Written problem = Return each line below that contains the string "icon". Case counts.

Given data =
* * * *
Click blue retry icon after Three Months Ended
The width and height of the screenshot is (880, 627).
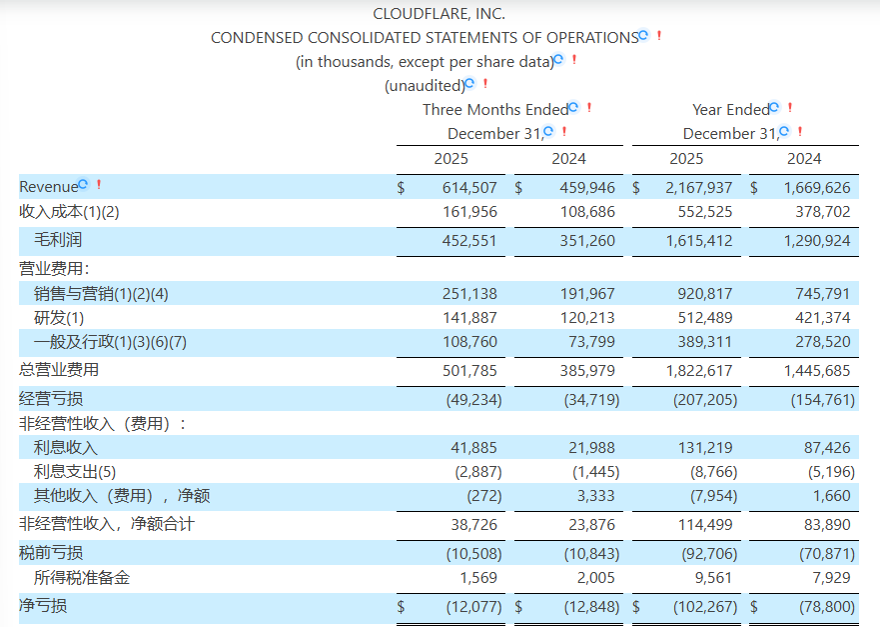[574, 108]
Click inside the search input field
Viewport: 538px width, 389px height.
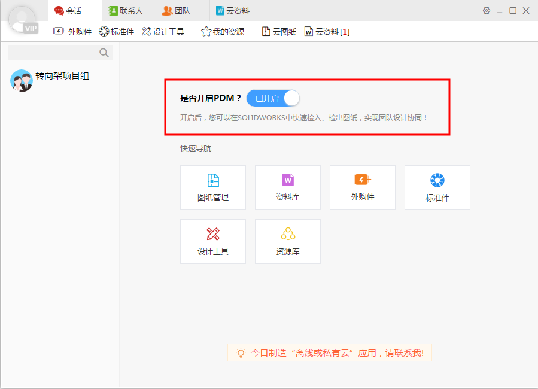tap(54, 53)
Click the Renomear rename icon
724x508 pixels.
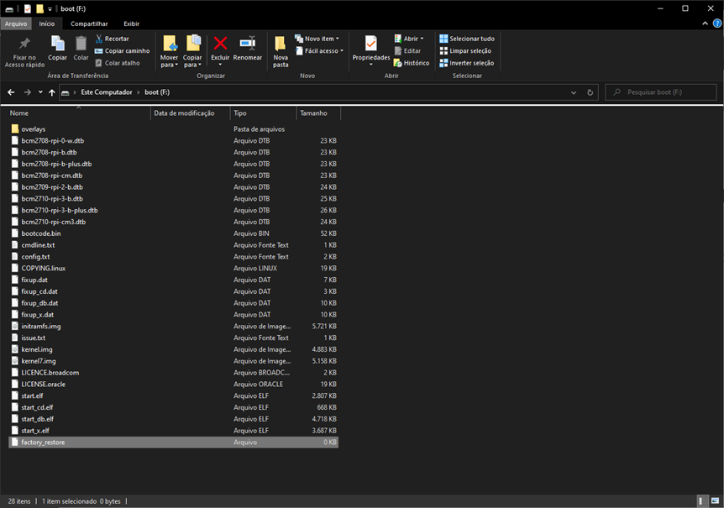247,44

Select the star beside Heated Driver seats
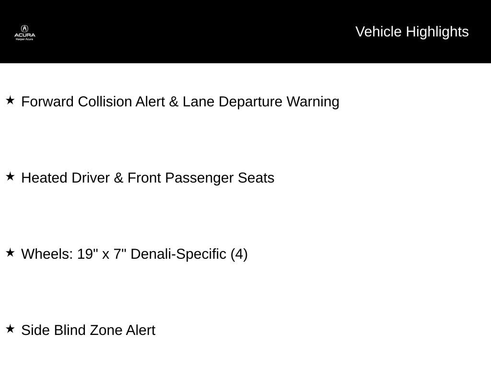coord(10,176)
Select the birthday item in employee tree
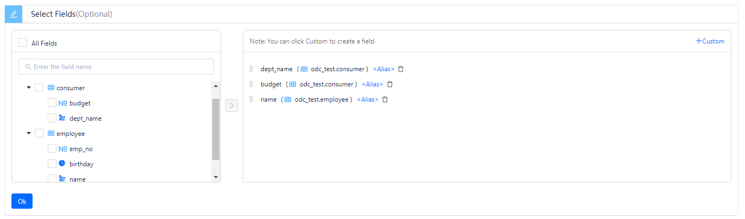This screenshot has height=219, width=745. pyautogui.click(x=81, y=164)
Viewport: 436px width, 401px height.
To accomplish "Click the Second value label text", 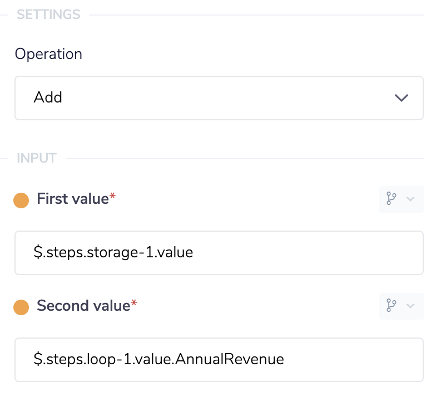I will [x=83, y=306].
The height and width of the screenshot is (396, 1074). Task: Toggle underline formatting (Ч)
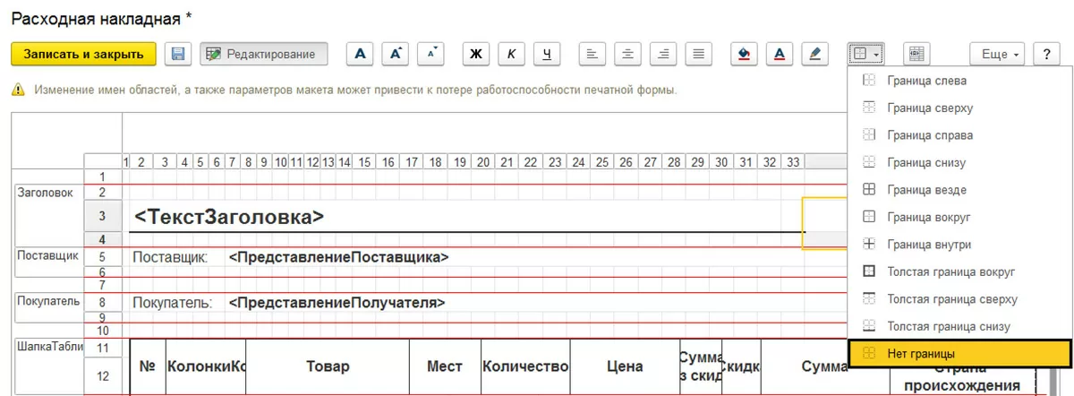tap(547, 54)
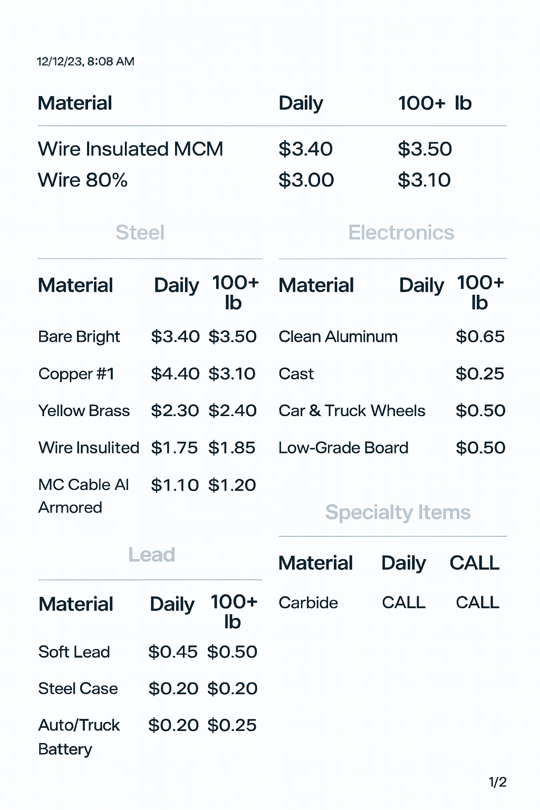Click the Wire 80% material name
Viewport: 540px width, 810px height.
[83, 180]
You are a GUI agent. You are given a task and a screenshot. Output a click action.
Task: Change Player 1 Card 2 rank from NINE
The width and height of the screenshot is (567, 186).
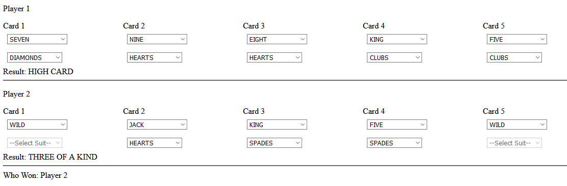[157, 39]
* * * *
Task result =
Click blue retry icon after Three Months Ended
Click the Renomear rename icon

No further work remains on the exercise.